## EXERCISE INSTRUCTIONS
Copy every one of the rows below word for word, leaving nothing out.

## RAW DATA
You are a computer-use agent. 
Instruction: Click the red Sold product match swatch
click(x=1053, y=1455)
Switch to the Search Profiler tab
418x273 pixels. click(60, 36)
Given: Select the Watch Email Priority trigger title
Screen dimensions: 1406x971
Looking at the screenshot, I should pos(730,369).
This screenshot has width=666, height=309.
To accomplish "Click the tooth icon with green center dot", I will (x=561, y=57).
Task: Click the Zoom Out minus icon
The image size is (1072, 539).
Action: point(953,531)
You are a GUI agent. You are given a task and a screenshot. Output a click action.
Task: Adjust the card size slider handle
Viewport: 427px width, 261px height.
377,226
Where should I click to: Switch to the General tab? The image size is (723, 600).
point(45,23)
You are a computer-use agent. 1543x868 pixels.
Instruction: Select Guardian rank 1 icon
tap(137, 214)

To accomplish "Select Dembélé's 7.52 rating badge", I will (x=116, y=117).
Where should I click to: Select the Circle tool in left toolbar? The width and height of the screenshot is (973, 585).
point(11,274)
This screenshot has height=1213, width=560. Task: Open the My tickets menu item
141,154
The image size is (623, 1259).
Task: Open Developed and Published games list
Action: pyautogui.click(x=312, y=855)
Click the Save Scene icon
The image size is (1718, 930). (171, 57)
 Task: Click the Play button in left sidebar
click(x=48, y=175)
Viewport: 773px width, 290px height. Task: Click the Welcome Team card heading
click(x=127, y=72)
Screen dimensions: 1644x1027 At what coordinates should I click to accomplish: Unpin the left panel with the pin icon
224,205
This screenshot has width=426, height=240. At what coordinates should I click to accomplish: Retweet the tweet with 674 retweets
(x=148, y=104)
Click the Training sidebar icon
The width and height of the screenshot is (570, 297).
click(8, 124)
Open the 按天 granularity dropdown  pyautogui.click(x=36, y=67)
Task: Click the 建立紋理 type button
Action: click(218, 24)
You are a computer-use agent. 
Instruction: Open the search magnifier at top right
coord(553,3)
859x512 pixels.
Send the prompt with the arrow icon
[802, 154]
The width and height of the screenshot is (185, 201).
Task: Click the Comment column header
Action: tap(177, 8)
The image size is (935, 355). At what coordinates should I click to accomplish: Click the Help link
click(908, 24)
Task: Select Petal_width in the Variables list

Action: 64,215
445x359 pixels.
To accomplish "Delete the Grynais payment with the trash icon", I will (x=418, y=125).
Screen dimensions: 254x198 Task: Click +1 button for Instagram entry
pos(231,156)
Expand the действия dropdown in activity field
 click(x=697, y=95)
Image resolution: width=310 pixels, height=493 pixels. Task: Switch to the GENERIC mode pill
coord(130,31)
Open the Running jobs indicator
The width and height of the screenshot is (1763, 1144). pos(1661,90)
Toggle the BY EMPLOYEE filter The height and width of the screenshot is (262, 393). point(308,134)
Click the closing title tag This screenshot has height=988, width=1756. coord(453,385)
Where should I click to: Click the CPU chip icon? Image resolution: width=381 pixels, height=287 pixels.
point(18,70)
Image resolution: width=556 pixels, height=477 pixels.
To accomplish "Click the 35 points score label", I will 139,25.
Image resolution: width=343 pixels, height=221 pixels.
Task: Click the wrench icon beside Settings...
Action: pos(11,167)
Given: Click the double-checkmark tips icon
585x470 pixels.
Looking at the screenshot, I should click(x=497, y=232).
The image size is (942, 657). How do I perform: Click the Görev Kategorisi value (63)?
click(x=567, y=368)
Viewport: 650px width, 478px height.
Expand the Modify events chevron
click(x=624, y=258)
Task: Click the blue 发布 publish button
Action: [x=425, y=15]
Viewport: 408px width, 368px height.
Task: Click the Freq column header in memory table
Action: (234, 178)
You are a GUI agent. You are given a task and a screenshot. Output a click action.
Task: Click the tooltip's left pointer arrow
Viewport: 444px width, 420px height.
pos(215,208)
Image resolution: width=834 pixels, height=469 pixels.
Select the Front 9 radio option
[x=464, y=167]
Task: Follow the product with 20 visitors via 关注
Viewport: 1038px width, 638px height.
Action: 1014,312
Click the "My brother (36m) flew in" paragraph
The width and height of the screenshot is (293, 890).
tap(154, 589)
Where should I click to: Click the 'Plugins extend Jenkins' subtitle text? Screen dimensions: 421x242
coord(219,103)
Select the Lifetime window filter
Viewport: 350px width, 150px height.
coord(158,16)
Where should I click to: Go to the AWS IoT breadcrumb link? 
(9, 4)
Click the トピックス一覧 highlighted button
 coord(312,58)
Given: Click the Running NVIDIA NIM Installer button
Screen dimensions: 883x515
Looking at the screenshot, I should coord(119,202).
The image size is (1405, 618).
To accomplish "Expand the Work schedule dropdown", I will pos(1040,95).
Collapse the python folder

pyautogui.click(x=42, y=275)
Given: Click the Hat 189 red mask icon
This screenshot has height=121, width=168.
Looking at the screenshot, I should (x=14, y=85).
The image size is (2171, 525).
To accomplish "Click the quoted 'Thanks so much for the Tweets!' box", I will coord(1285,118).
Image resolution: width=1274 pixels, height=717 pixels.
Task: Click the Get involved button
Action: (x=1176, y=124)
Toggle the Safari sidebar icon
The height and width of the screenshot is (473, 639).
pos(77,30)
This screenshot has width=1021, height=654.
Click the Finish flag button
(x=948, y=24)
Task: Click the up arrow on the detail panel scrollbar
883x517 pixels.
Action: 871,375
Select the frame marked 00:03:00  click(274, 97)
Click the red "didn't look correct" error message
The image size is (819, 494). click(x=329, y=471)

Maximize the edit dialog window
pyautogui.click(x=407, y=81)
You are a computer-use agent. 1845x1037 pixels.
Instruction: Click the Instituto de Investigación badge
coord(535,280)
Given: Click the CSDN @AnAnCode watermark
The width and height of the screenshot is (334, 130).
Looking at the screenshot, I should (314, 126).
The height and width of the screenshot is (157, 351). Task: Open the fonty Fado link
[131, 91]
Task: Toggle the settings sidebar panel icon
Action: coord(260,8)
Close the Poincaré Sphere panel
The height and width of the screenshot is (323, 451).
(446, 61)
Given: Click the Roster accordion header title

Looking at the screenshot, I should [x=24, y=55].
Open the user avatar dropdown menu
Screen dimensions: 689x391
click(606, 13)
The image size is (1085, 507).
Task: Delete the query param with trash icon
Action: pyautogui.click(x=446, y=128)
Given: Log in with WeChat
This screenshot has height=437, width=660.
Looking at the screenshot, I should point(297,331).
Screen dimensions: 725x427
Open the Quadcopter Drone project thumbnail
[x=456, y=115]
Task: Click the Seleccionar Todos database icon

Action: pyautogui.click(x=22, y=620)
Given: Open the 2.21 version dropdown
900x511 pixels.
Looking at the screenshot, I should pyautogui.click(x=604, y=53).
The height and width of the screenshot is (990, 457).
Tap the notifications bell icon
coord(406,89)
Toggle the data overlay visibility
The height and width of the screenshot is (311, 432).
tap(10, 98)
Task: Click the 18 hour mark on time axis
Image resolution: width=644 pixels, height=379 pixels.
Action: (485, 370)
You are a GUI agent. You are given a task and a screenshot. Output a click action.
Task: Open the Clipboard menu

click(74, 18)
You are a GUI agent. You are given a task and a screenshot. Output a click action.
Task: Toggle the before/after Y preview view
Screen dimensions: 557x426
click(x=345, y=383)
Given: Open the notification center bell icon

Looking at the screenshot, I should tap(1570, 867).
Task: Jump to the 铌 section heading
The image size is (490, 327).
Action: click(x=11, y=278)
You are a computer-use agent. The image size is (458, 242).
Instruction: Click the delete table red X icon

## REPLY TO THE TASK
You are a computer-use agent. 
Instruction: Click the red Sold product match swatch
click(x=1053, y=1455)
Switch to the Search Profiler tab
418x273 pixels. click(60, 36)
Given: Select the Watch Email Priority trigger title
Screen dimensions: 1406x971
Looking at the screenshot, I should pos(730,369).
This screenshot has width=666, height=309.
To accomplish "Click the tooth icon with green center dot", I will (x=561, y=57).
Task: Click the Zoom Out minus icon
The image size is (1072, 539).
Action: point(953,531)
You are a GUI agent. You are given a task and a screenshot. Output a click action.
Task: Adjust the card size slider handle
Viewport: 427px width, 261px height.
377,226
Where should I click to: Switch to the General tab? The image size is (723, 600).
point(45,23)
You are a computer-use agent. 1543x868 pixels.
Instruction: Select Guardian rank 1 icon
tap(137, 214)

To accomplish "Select Dembélé's 7.52 rating badge", I will (x=116, y=117).
Where should I click to: Select the Circle tool in left toolbar? The width and height of the screenshot is (973, 585).
point(11,274)
This screenshot has height=1213, width=560. Task: Open the My tickets menu item
141,154
The image size is (623, 1259).
Task: Open Developed and Published games list
Action: pyautogui.click(x=312, y=855)
Click the Save Scene icon
The image size is (1718, 930). (171, 57)
 Task: Click the Play button in left sidebar
click(x=48, y=175)
Viewport: 773px width, 290px height. Task: Click the Welcome Team card heading
click(x=127, y=72)
Screen dimensions: 1644x1027 At what coordinates should I click to accomplish: Unpin the left panel with the pin icon
224,205
This screenshot has width=426, height=240. At what coordinates should I click to accomplish: Retweet the tweet with 674 retweets
(x=148, y=104)
Click the Training sidebar icon
The width and height of the screenshot is (570, 297).
click(8, 124)
Open the 按天 granularity dropdown  pyautogui.click(x=36, y=67)
Task: Click the 建立紋理 type button
Action: click(218, 24)
You are a computer-use agent. 
Instruction: Open the search magnifier at top right
coord(553,3)
859x512 pixels.
Send the prompt with the arrow icon
[802, 154]
The width and height of the screenshot is (185, 201).
Task: Click the Comment column header
Action: tap(177, 8)
The image size is (935, 355). At what coordinates should I click to accomplish: Click the Help link
click(908, 24)
Task: Select Petal_width in the Variables list

Action: 64,215
445x359 pixels.
To accomplish "Delete the Grynais payment with the trash icon", I will (x=418, y=125).
Screen dimensions: 254x198 Task: Click +1 button for Instagram entry
pos(231,156)
Expand the действия dropdown in activity field
 click(x=697, y=95)
Image resolution: width=310 pixels, height=493 pixels. Task: Switch to the GENERIC mode pill
coord(130,31)
Open the Running jobs indicator
The width and height of the screenshot is (1763, 1144). pos(1661,90)
Toggle the BY EMPLOYEE filter The height and width of the screenshot is (262, 393). point(308,134)
Click the closing title tag This screenshot has height=988, width=1756. coord(453,385)
Where should I click to: Click the CPU chip icon? Image resolution: width=381 pixels, height=287 pixels.
point(18,70)
Image resolution: width=556 pixels, height=477 pixels.
To accomplish "Click the 35 points score label", I will 139,25.
Image resolution: width=343 pixels, height=221 pixels.
Task: Click the wrench icon beside Settings...
Action: pos(11,167)
Given: Click the double-checkmark tips icon
585x470 pixels.
Looking at the screenshot, I should click(x=497, y=232).
The image size is (942, 657). How do I perform: Click the Görev Kategorisi value (63)?
click(x=567, y=368)
Viewport: 650px width, 478px height.
Expand the Modify events chevron
click(x=624, y=258)
Task: Click the blue 发布 publish button
Action: [x=425, y=15]
Viewport: 408px width, 368px height.
Task: Click the Freq column header in memory table
Action: (234, 178)
You are a GUI agent. You are given a task and a screenshot. Output a click action.
Task: Click the tooltip's left pointer arrow
Viewport: 444px width, 420px height.
pos(215,208)
Image resolution: width=834 pixels, height=469 pixels.
Select the Front 9 radio option
[x=464, y=167]
Task: Follow the product with 20 visitors via 关注
Viewport: 1038px width, 638px height.
Action: 1014,312
Click the "My brother (36m) flew in" paragraph
The width and height of the screenshot is (293, 890).
tap(154, 589)
Where should I click to: Click the 'Plugins extend Jenkins' subtitle text? Screen dimensions: 421x242
coord(219,103)
Select the Lifetime window filter
Viewport: 350px width, 150px height.
coord(158,16)
Where should I click to: Go to the AWS IoT breadcrumb link? 
(9, 4)
Click the トピックス一覧 highlighted button
 coord(312,58)
Given: Click the Running NVIDIA NIM Installer button
Screen dimensions: 883x515
Looking at the screenshot, I should coord(119,202).
The image size is (1405, 618).
To accomplish "Expand the Work schedule dropdown", I will pos(1040,95).
Collapse the python folder

pyautogui.click(x=42, y=275)
Given: Click the Hat 189 red mask icon
This screenshot has height=121, width=168.
Looking at the screenshot, I should (x=14, y=85).
The image size is (2171, 525).
To accomplish "Click the quoted 'Thanks so much for the Tweets!' box", I will coord(1285,118).
Image resolution: width=1274 pixels, height=717 pixels.
Task: Click the Get involved button
Action: (x=1176, y=124)
Toggle the Safari sidebar icon
The height and width of the screenshot is (473, 639).
pos(77,30)
This screenshot has width=1021, height=654.
Click the Finish flag button
(x=948, y=24)
Task: Click the up arrow on the detail panel scrollbar
883x517 pixels.
Action: 871,375
Select the frame marked 00:03:00  click(274, 97)
Click the red "didn't look correct" error message
The image size is (819, 494). click(x=329, y=471)

Maximize the edit dialog window
pyautogui.click(x=407, y=81)
You are a computer-use agent. 1845x1037 pixels.
Instruction: Click the Instituto de Investigación badge
coord(535,280)
Given: Click the CSDN @AnAnCode watermark
The width and height of the screenshot is (334, 130).
Looking at the screenshot, I should (314, 126).
The height and width of the screenshot is (157, 351). Task: Open the fonty Fado link
[131, 91]
Task: Toggle the settings sidebar panel icon
Action: coord(260,8)
Close the Poincaré Sphere panel
The height and width of the screenshot is (323, 451).
(446, 61)
Given: Click the Roster accordion header title

Looking at the screenshot, I should [x=24, y=55].
Open the user avatar dropdown menu
Screen dimensions: 689x391
click(606, 13)
The image size is (1085, 507).
Task: Delete the query param with trash icon
Action: pyautogui.click(x=446, y=128)
Given: Log in with WeChat
This screenshot has height=437, width=660.
Looking at the screenshot, I should point(297,331).
Screen dimensions: 725x427
Open the Quadcopter Drone project thumbnail
[x=456, y=115]
Task: Click the Seleccionar Todos database icon

Action: pyautogui.click(x=22, y=620)
Given: Open the 2.21 version dropdown
900x511 pixels.
Looking at the screenshot, I should pyautogui.click(x=604, y=53).
The height and width of the screenshot is (990, 457).
Tap the notifications bell icon
coord(406,89)
Toggle the data overlay visibility
The height and width of the screenshot is (311, 432).
tap(10, 98)
Task: Click the 18 hour mark on time axis
Image resolution: width=644 pixels, height=379 pixels.
Action: (485, 370)
You are a GUI agent. You are given a task and a screenshot. Output a click action.
Task: Open the Clipboard menu

click(74, 18)
You are a GUI agent. You are given a task and a screenshot. Output a click action.
Task: Toggle the before/after Y preview view
Screen dimensions: 557x426
click(x=345, y=383)
Given: Open the notification center bell icon

Looking at the screenshot, I should tap(1570, 867).
Task: Jump to the 铌 section heading
The image size is (490, 327).
Action: click(x=11, y=278)
You are a computer-use agent. The image size is (458, 242).
Instruction: Click the delete table red X icon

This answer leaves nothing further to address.